No entanto, apesar dos alertas, conforme o período pandêmico foi se estendendo, as falhas quanto a proteção e inclusão de pessoas deficientes se evidenciaram uma vez que, com a falta de recursos hospitalares e a divisão desigual entre regiões, muitos estados brasileiros tiveram que escolher entre aqueles que deviam receber tratamento intensivo ou não (CASTRO; HOLZGREFE, 2020). Desse modo, as diretrizes emitidas para o controle de infecção por covid-19, não alcançaram as necessidades de instalação, protocolo de higiene e comunicação nas instituições para idosos (ANVISA, 2020).
Além destes, muitos serviços essenciais foram diminuídos, como a terapia de reabilitação para pessoas deficientes, as quais, sem este recurso, poderiam apresentar declínio funcional (PRVU; THOUMI; MARQUEVICH, 2020). Outrossim, até a coleta de dados a respeito dos casos de infecção não trazem informações a respeito de pessoas com deficiência.

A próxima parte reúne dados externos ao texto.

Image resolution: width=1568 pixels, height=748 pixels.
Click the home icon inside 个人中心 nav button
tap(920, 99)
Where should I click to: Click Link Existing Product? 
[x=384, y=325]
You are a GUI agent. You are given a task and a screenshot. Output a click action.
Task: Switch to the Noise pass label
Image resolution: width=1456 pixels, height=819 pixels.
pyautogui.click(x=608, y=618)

Ademais, segundo o filósofo italiano Giogio Agamben, o “estado de exceção” é a condição extraordinária onde o soberano, em função de ameaças reais ou não, tem a liberdade de suspender direitos de quem julgar necessário, em prol de segurança ou um “bem maior”. O filósofo também traz o conceito de “Homo Sacer” – a vida nua, ou em outras palavras, sem valor, a qual pode ser assassinada sem que aquele que a matou sofra algum tipo de punição. (AGAMBEN, 2004).

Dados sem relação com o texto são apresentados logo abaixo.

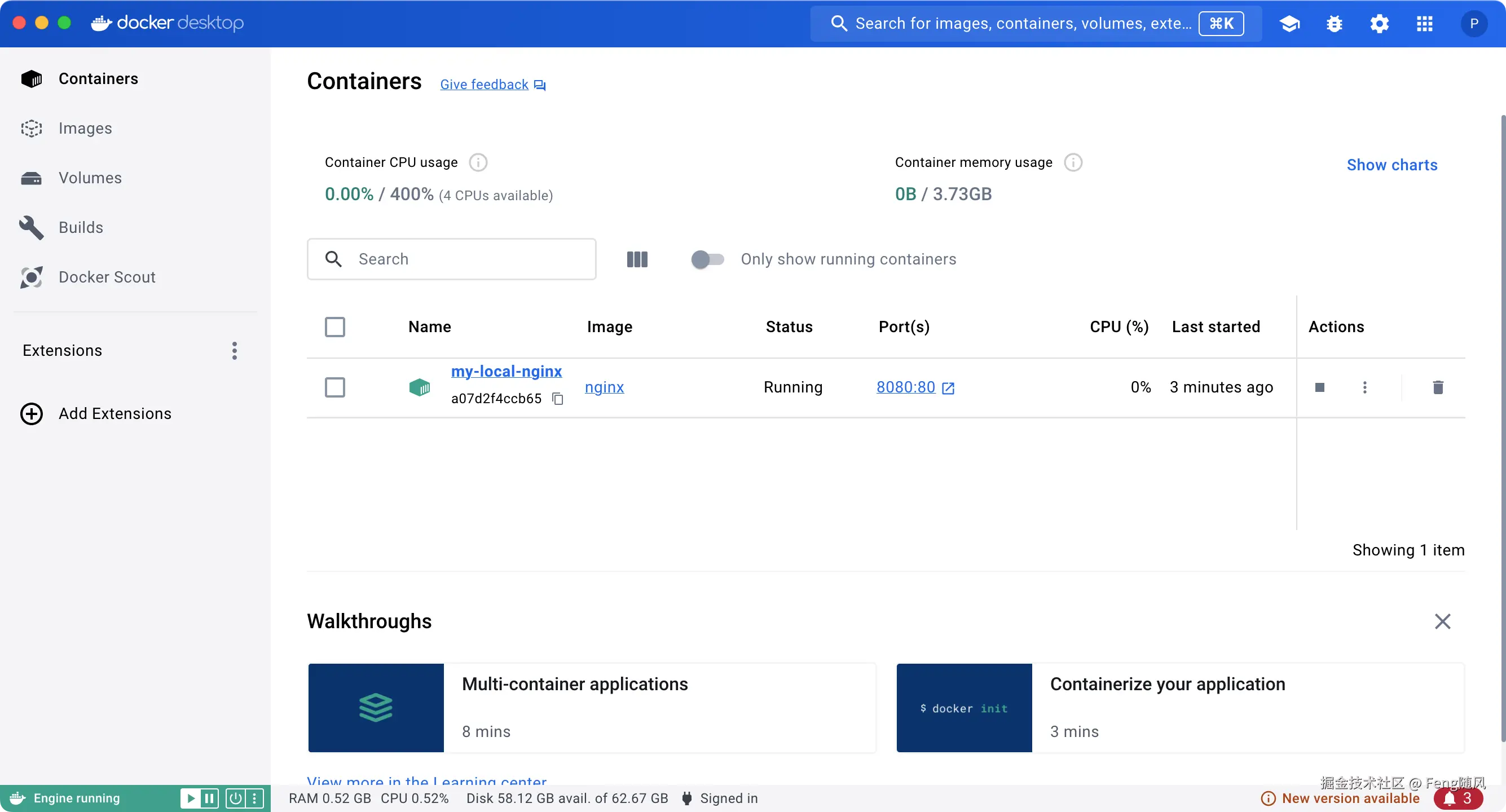Select the my-local-nginx row checkbox
The height and width of the screenshot is (812, 1506).
pyautogui.click(x=334, y=387)
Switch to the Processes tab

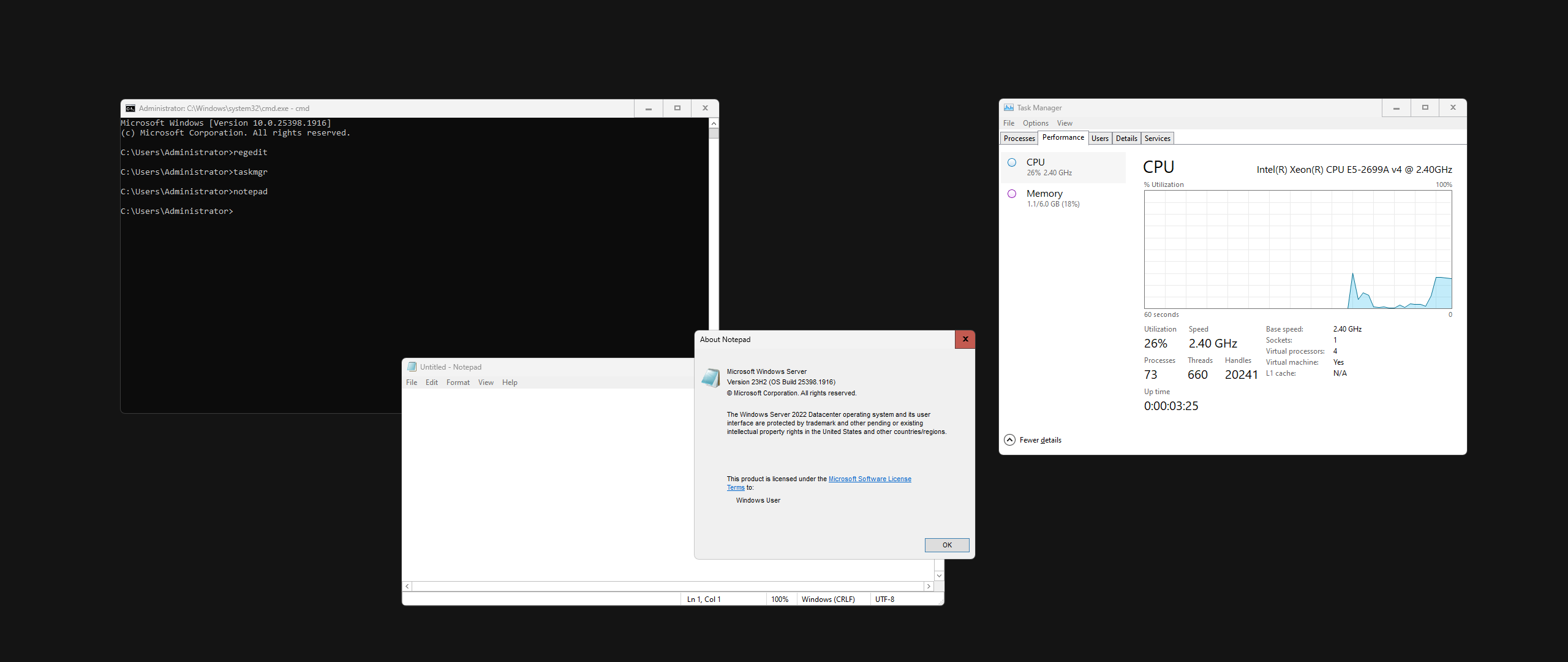coord(1019,139)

Dentro do contexto das Relações Internacionais (RI), a exposição de Agamben sobre o comportamento do soberano – preferindo combater as ameaças em detrimento daqueles considerados não importantes – coincide com a ideia do paradigma realista das RI, que diz que o Estado sempre vai priorizar sua segurança (SARFATI, 2005). Entretanto, não se deve supor que essa segurança seria a de seus habitantes, mas sim a manutenção de seu status de potência dentro do sistema internacional.
Nesse contexto, analisando a situação da parcela populacional que sofre com algum tipo de deficiência, durante a pandemia, vemos que o Governo trata essas pessoas como homo sacer, vidas sem valor que podem ter seus direitos privados em prol da segurança dos classificados como vida qualificada.

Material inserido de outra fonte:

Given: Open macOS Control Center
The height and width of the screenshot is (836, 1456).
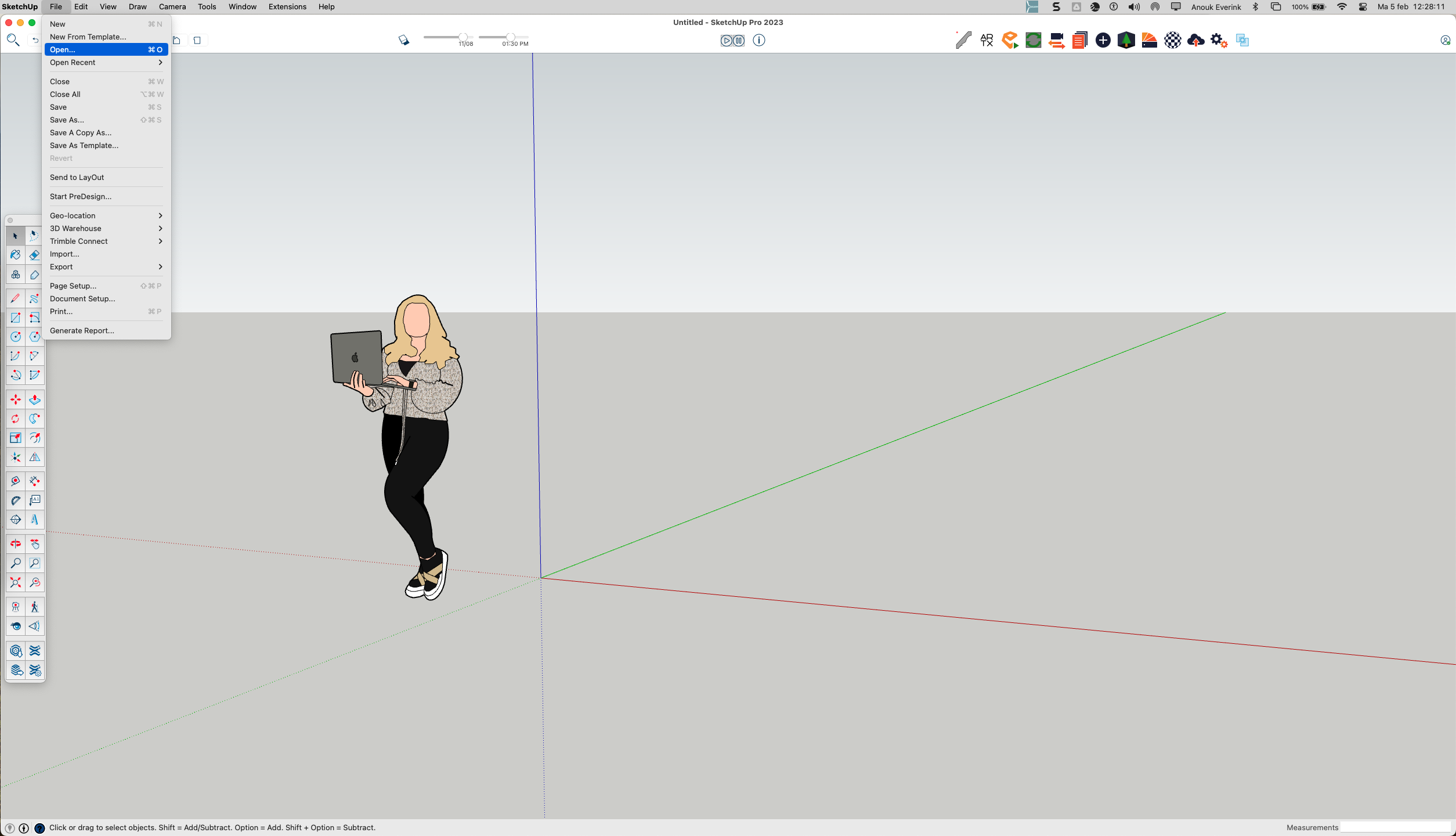Looking at the screenshot, I should [1363, 7].
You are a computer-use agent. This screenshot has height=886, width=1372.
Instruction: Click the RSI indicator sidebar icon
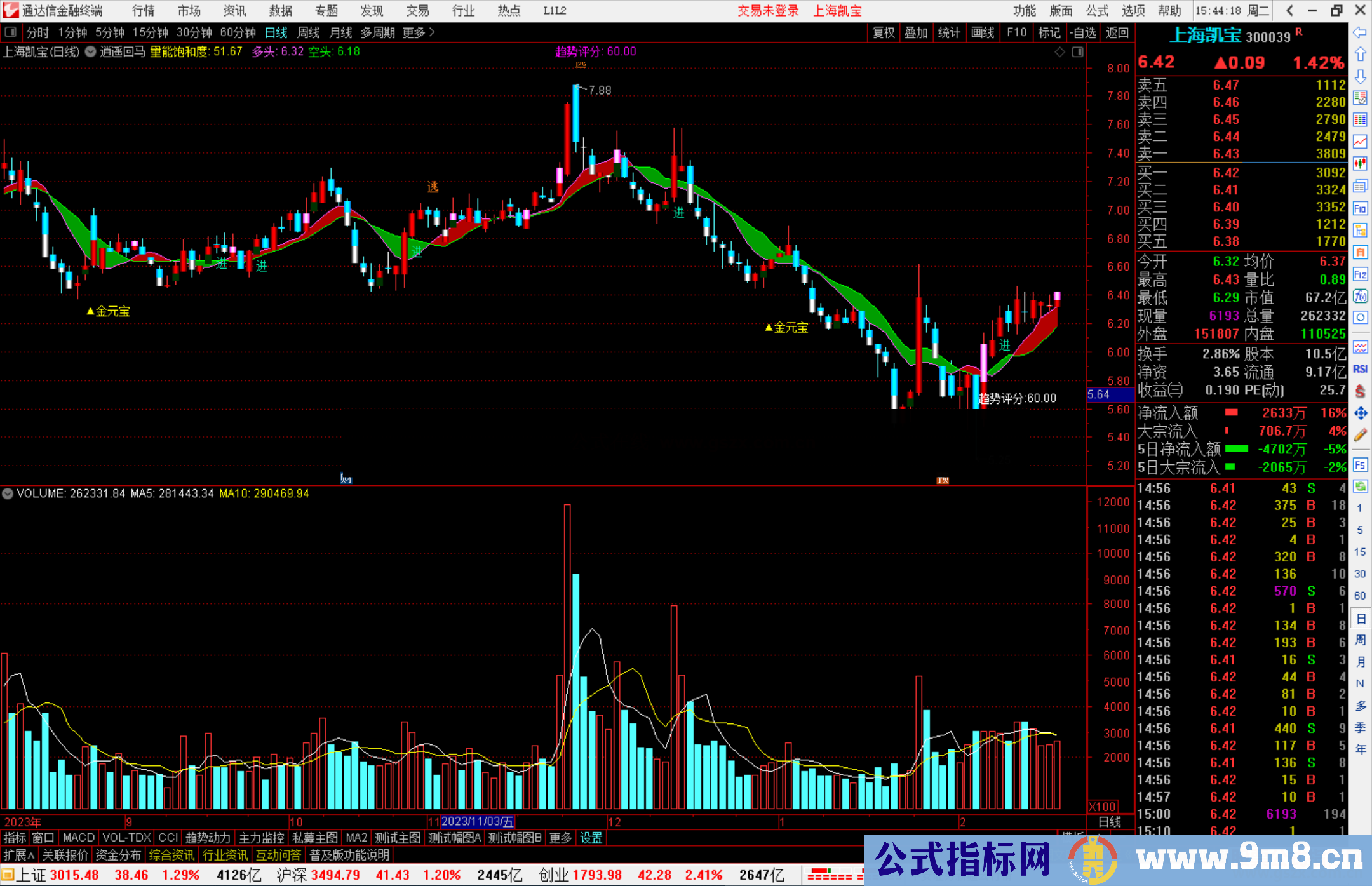(x=1360, y=369)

Por conseguinte, a falta de dados que comprovem o cumprimento das políticas de proteção ao portador de necessidades especiais e a falta de visibilidade deste setor durante o período de crise, mostram que o Estado descumpre a própria constituição e mesmo assim permanece impune, pois se prevalece do status de soberano.
Referências
AGAMBENS, Giorgio. O Estado de Exceção. Editora Boitempo, 2004.
AGÊNCIA NACIONAL DE VIGILÂNCIA SANITÁRIA. Orientações para a prevenção do controle de infecções pelo novo coronavírus em instituições de longa permanência para idosos. Brasília, 2020
BRASIL, Presidência da República. Lei Brasileira de Inclusão da Pessoa com Deficiência. Lei n° 13.146 art 8 (Estatuto da Pessoa com Deficiência). Disponível em < http://www.planalto.gov.br/ccivil_03/_ato2015-2018/2015/lei/l13146.htm > Acesso em 01 de outubro de 2021.
CASTRO, CS; HOLZGREFE, Jr JV; REIS, RB; ANDRADE, BB; QUINTANILHA LF. COVID-19 pandemic: scenario of the Brazilian health system for coping with the crisis. 2020.
CONSELHO NACIONAL DE SAÚDE. Recomendações. Disponível em < http://conselho.saude.gov.br/recomendacoes-cns/1095-recomendacao-n-019-de-06-de-abril-de-2020 > Acesso em 01 de 2021.
PRAXÉDES T. B. Ana. Covid-19 e a invisibilidade de pessoas com deficiência. Fundação Osvaldo Cruz, 2020. Disponível em < https://radis.ensp.fiocruz.br/index.php/home/opiniao/covid-19-e-a-invisibilidade-das-pessoas-com-deficiencia > Acesso em 01, de outubro de 2021.
PRVU, Bettger J; THOUMI, A; MARQUEVICH, V. COVID-19: maintaining essential rehabilitation services across the care continuum. BMJ Global Health. 2020.